Become a MacRumors Supporter for $50/year with no ads, ability to filter front page stories, and private forums.

kylera

macrumors 65816
Original poster
Dec 5, 2010
1,195
27
Seoul
I would like to basically archive my schoolwork or some of my work documents for time to come. What is the best way to futureproof the following:

- DOC/DOCX/pages documents (mine do not have complex styling)
- PPT/keynote files (some have animations and transitions, but they aren't vital to understanding the files)
- PDF papers

Should I just go all PDF?
 
my answer would be converted them all to pdf. pdf is a standard format and it will keep any formating a lot better.
 
I would like to basically archive my schoolwork or some of my work documents for time to come. What is the best way to futureproof the following:

- DOC/DOCX/pages documents (mine do not have complex styling)
- PPT/keynote files (some have animations and transitions, but they aren't vital to understanding the files)
- PDF papers

Should I just go all PDF?

Print to a good quality paper. Even bad paper will outlast just about any digital format.

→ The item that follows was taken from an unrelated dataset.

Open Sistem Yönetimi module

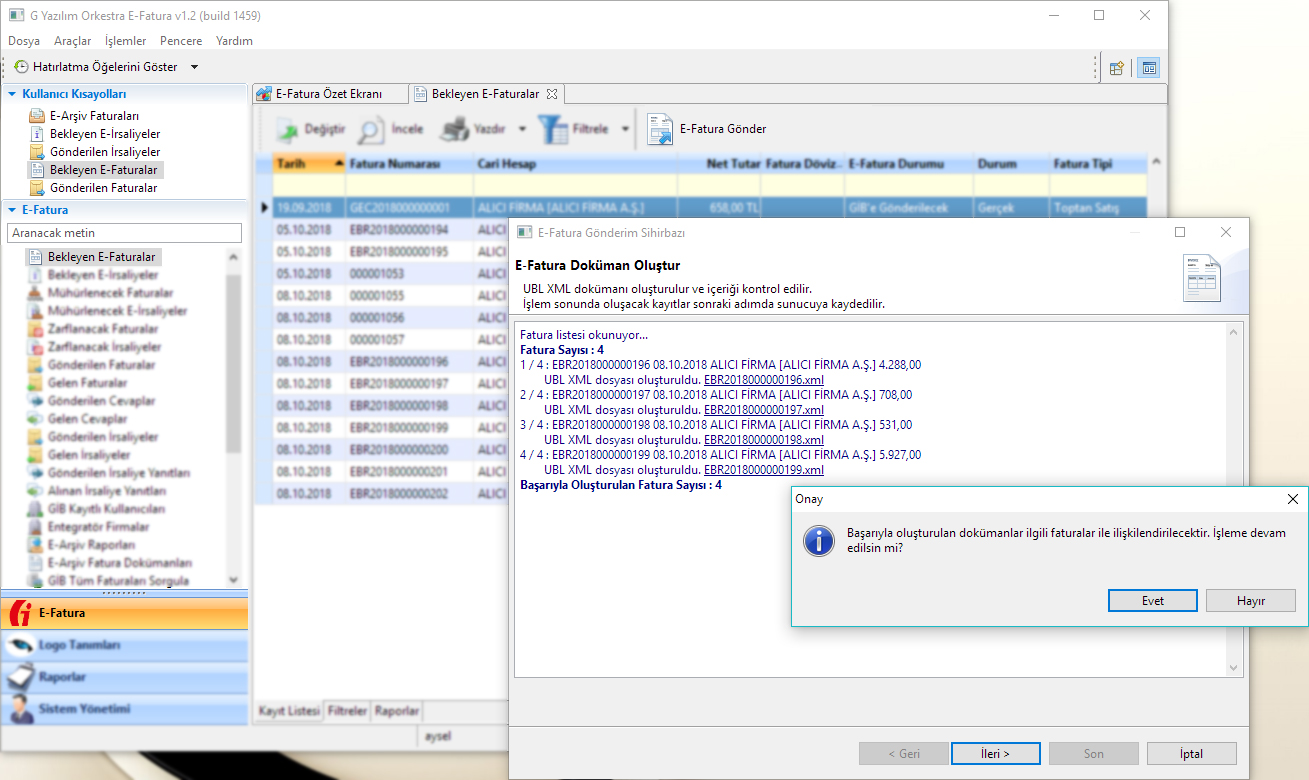[x=124, y=709]
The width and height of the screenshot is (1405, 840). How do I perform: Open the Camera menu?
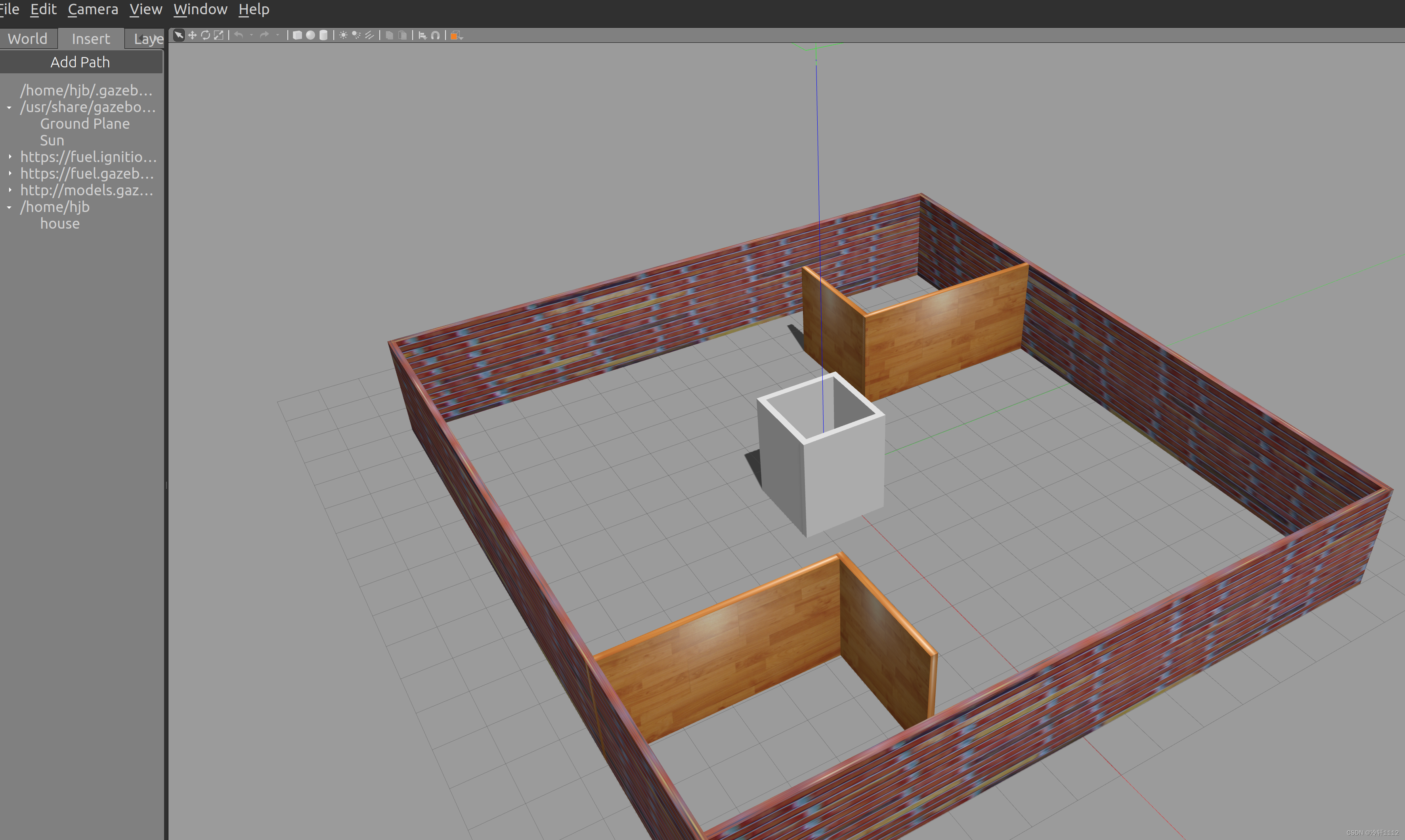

If you insist on digital, my opinion would be PDF then ODT (Open Office).
 
my answer would be converted them all to pdf. pdf is a standard format and it will keep any formating a lot better.

...but it cannot "really" be edited.

i would like to know how institutions does this. they surely have archived microsoft office documents. does opening an e.g. office 2000 file open without changing the format and document styles?
 
...but it cannot "really" be edited.

i would like to know how institutions does this. they surely have archived microsoft office documents. does opening an e.g. office 2000 file open without changing the format and document styles?

My understanding is that opening any Word Processor document (not just MS Word files) can be an issue as far as formatting is concerned.

If the document used fonts no longer available on the computer, the system will substitute another font. While it may look very similar, line breaks and page breaks could shift - causing formatting issues.

Often documents are formatted for a specific printer. Unless the system has access to the same printer, the document may format differently.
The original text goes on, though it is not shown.